Exercise directions: Print every one of the rows below without altering any character.

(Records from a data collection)
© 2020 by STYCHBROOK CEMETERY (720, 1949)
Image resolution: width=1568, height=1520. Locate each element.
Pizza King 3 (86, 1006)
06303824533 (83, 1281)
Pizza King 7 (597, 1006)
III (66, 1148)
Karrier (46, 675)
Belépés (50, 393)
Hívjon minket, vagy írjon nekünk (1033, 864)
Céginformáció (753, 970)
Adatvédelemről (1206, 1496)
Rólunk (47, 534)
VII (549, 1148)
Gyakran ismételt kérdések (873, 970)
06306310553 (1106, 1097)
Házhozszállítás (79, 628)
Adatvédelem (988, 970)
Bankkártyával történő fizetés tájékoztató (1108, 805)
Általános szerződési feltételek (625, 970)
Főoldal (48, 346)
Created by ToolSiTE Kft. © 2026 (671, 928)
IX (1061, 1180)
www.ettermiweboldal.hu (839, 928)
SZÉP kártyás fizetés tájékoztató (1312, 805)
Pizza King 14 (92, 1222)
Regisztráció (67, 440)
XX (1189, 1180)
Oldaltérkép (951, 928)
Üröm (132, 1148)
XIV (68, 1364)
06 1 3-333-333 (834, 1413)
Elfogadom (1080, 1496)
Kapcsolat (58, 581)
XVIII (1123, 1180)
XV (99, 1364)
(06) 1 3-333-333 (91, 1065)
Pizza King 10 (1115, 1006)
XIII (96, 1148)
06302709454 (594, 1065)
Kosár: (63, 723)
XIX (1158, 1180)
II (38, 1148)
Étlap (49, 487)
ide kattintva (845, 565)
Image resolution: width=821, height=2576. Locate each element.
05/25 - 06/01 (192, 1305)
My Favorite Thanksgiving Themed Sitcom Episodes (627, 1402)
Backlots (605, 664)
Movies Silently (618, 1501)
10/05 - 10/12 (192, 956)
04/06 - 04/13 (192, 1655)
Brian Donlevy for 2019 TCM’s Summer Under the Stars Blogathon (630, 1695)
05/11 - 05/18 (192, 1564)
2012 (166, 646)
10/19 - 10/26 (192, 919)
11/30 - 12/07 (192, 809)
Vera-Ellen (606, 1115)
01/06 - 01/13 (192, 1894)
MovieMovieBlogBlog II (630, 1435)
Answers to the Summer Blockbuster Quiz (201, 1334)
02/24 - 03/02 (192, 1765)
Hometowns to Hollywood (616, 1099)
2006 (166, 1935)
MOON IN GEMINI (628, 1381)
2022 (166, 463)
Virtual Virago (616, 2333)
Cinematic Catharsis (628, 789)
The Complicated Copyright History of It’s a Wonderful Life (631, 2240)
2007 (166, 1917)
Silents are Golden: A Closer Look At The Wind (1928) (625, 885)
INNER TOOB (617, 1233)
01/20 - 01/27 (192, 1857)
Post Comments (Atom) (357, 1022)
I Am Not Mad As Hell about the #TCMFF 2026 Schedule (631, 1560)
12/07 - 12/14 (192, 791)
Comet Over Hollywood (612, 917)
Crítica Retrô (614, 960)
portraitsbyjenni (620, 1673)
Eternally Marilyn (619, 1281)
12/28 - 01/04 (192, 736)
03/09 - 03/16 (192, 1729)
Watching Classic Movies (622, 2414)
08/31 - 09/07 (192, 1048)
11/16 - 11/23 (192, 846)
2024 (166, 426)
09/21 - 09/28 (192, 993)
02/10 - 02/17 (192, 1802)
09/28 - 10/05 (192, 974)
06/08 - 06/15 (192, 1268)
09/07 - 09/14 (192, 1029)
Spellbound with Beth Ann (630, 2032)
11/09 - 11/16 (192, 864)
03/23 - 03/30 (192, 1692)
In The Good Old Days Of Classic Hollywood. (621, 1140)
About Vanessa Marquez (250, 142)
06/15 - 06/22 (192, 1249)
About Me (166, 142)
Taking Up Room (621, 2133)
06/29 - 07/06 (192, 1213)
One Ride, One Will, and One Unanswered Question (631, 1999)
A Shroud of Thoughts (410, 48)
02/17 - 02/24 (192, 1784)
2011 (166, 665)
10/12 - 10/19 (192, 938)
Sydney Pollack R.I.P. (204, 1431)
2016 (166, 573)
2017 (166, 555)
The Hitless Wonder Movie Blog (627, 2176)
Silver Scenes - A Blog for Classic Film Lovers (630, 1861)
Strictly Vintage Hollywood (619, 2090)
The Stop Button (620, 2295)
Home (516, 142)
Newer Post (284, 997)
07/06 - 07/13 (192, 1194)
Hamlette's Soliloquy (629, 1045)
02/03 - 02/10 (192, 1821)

Full response:
© 2020 by STYCHBROOK CEMETERY (720, 1949)
Image resolution: width=1568, height=1520. Locate each element.
Pizza King 3 (86, 1006)
06303824533 (83, 1281)
Pizza King 7 (597, 1006)
III (66, 1148)
Karrier (46, 675)
Belépés (50, 393)
Hívjon minket, vagy írjon nekünk (1033, 864)
Céginformáció (753, 970)
Adatvédelemről (1206, 1496)
Rólunk (47, 534)
VII (549, 1148)
Gyakran ismételt kérdések (873, 970)
06306310553 (1106, 1097)
Házhozszállítás (79, 628)
Adatvédelem (988, 970)
Bankkártyával történő fizetés tájékoztató (1108, 805)
Általános szerződési feltételek (625, 970)
Főoldal (48, 346)
Created by ToolSiTE Kft. © 2026 (671, 928)
IX (1061, 1180)
www.ettermiweboldal.hu (839, 928)
SZÉP kártyás fizetés tájékoztató (1312, 805)
Pizza King 14 (92, 1222)
Regisztráció (67, 440)
XX (1189, 1180)
Oldaltérkép (951, 928)
Üröm (132, 1148)
XIV (68, 1364)
06 1 3-333-333 (834, 1413)
Elfogadom (1080, 1496)
Kapcsolat (58, 581)
XVIII (1123, 1180)
XV (99, 1364)
(06) 1 3-333-333 (91, 1065)
Pizza King 10 (1115, 1006)
XIII (96, 1148)
06302709454 (594, 1065)
Kosár: (63, 723)
XIX (1158, 1180)
II (38, 1148)
Étlap (49, 487)
ide kattintva (845, 565)
Image resolution: width=821, height=2576. Locate each element.
05/25 - 06/01 (192, 1305)
My Favorite Thanksgiving Themed Sitcom Episodes (627, 1402)
Backlots (605, 664)
Movies Silently (618, 1501)
10/05 - 10/12 (192, 956)
04/06 - 04/13 (192, 1655)
Brian Donlevy for 2019 TCM’s Summer Under the Stars Blogathon (630, 1695)
05/11 - 05/18 (192, 1564)
2012 (166, 646)
10/19 - 10/26 (192, 919)
11/30 - 12/07 (192, 809)
Vera-Ellen (606, 1115)
01/06 - 01/13 (192, 1894)
MovieMovieBlogBlog II (630, 1435)
Answers to the Summer Blockbuster Quiz (201, 1334)
02/24 - 03/02 (192, 1765)
Hometowns to Hollywood (616, 1099)
2006 (166, 1935)
MOON IN GEMINI (628, 1381)
2022 (166, 463)
Virtual Virago (616, 2333)
Cinematic Catharsis (628, 789)
The Complicated Copyright History of It’s a Wonderful Life (631, 2240)
2007 (166, 1917)
Silents are Golden: A Closer Look At The Wind (1928) (625, 885)
INNER TOOB (617, 1233)
01/20 - 01/27 (192, 1857)
Post Comments (Atom) (357, 1022)
I Am Not Mad As Hell about the #TCMFF 2026 Schedule (631, 1560)
12/07 - 12/14 (192, 791)
Comet Over Hollywood (612, 917)
Crítica Retrô (614, 960)
portraitsbyjenni (620, 1673)
Eternally Marilyn (619, 1281)
12/28 - 01/04 (192, 736)
03/09 - 03/16 (192, 1729)
Watching Classic Movies (622, 2414)
08/31 - 09/07 (192, 1048)
11/16 - 11/23 (192, 846)
2024 (166, 426)
09/21 - 09/28 (192, 993)
02/10 - 02/17 (192, 1802)
09/28 - 10/05 (192, 974)
06/08 - 06/15 (192, 1268)
09/07 - 09/14 (192, 1029)
Spellbound with Beth Ann (630, 2032)
11/09 - 11/16 (192, 864)
03/23 - 03/30 (192, 1692)
In The Good Old Days Of Classic Hollywood. (621, 1140)
About Vanessa Marquez (250, 142)
06/15 - 06/22 (192, 1249)
About Me (166, 142)
Taking Up Room (621, 2133)
06/29 - 07/06 (192, 1213)
One Ride, One Will, and One Unanswered Question (631, 1999)
A Shroud of Thoughts (410, 48)
02/17 - 02/24 (192, 1784)
2011 (166, 665)
10/12 - 10/19 (192, 938)
Sydney Pollack R.I.P. (204, 1431)
2016 (166, 573)
2017 (166, 555)
The Hitless Wonder Movie Blog (627, 2176)
Silver Scenes - A Blog for Classic Film Lovers (630, 1861)
Strictly Vintage Hollywood (619, 2090)
The Stop Button (620, 2295)
Home (516, 142)
Newer Post (284, 997)
07/06 - 07/13 (192, 1194)
Hamlette's Soliloquy (629, 1045)
02/03 - 02/10 (192, 1821)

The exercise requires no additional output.